- HS Ermis, A-373

History

Trawler
- Name: Hoheweg
- Laid down: 1960
- Launched: 1961
- Fate: Sold to the German Navy, 1972

History

Germany
- Name: Oker, A-53
- Acquired: 1972
- Commissioned: 1972
- Decommissioned: 1988
- Fate: Transferred to Greece

History

Greece
- Name: Hermes
- Acquired: 1988-02-12
- Decommissioned: 2002
- Fate: Sold for scrap

General characteristics
- Displacement: 1,497 tons
- Length: 72.5 m (238 ft)
- Beam: 10.5 m (34 ft)
- Draft: 4.9 m (16 ft)
- Propulsion: Diesel-electric, 1 diesel engine, 1 shaft, 1,800 bhp
- Speed: 15 knots (28 km/h; 17 mph)
- Complement: 90

= Greek ship Ermis =

Hellenic Navy ship

Ermis (Α-373) (ΠΗΠ Ερμής, "Hermes") was an auxiliary ship of the Hellenic Navy, which served from 1988 to 2002 as an electronic surveillance ship.
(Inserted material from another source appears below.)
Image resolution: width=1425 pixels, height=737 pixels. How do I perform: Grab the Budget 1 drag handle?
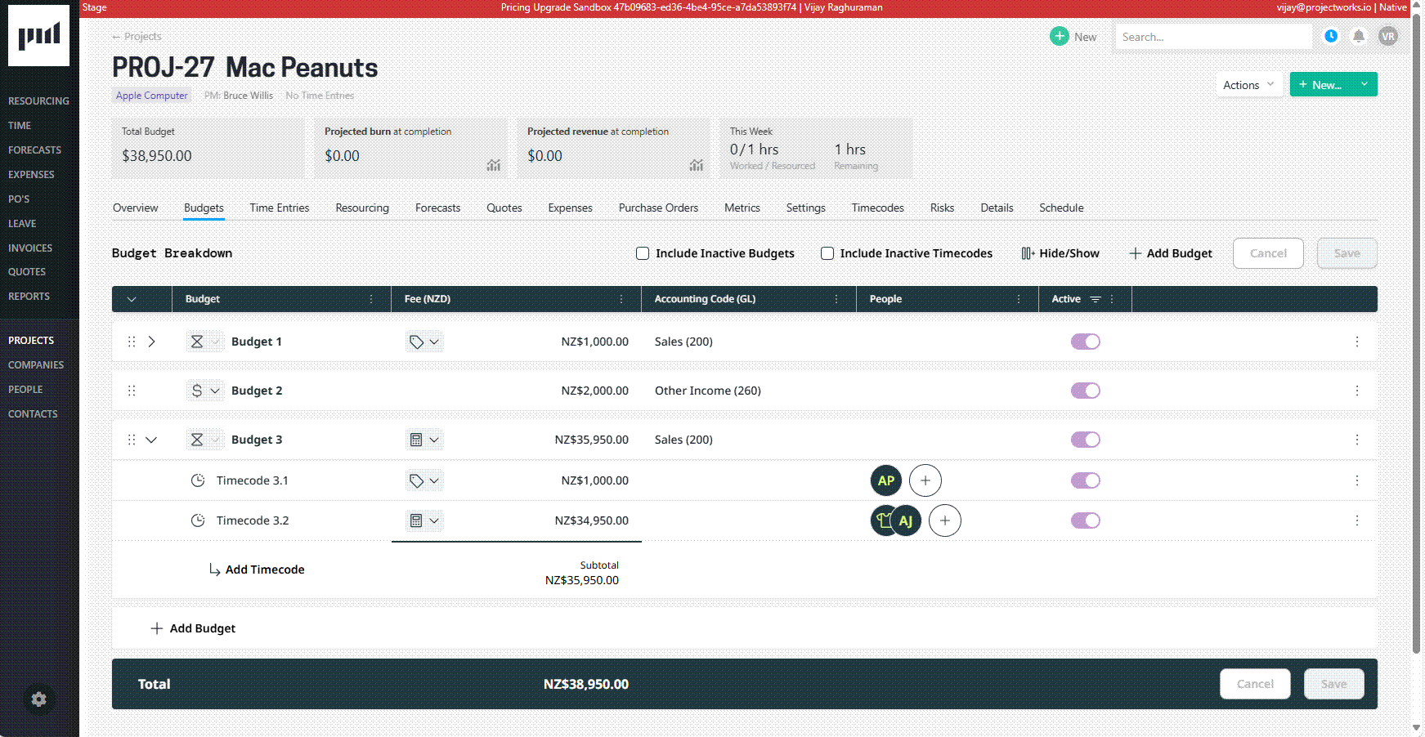click(x=132, y=342)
She started her career as the 1500 tn trawler Hoheweg. In 1961 she was converted to an electronic surveillance ship by the German Navy and named Oker (A-53). In German Navy service she was classified as a Flottendienstboot (fleet service vessel), in Class 422.

In 1988 she was decommissioned and transferred to the Hellenic Navy, where she served under Hellenic Destroyers Command as a signals intelligence gathering ship. In 2002 she was decommissioned and sold for scrap.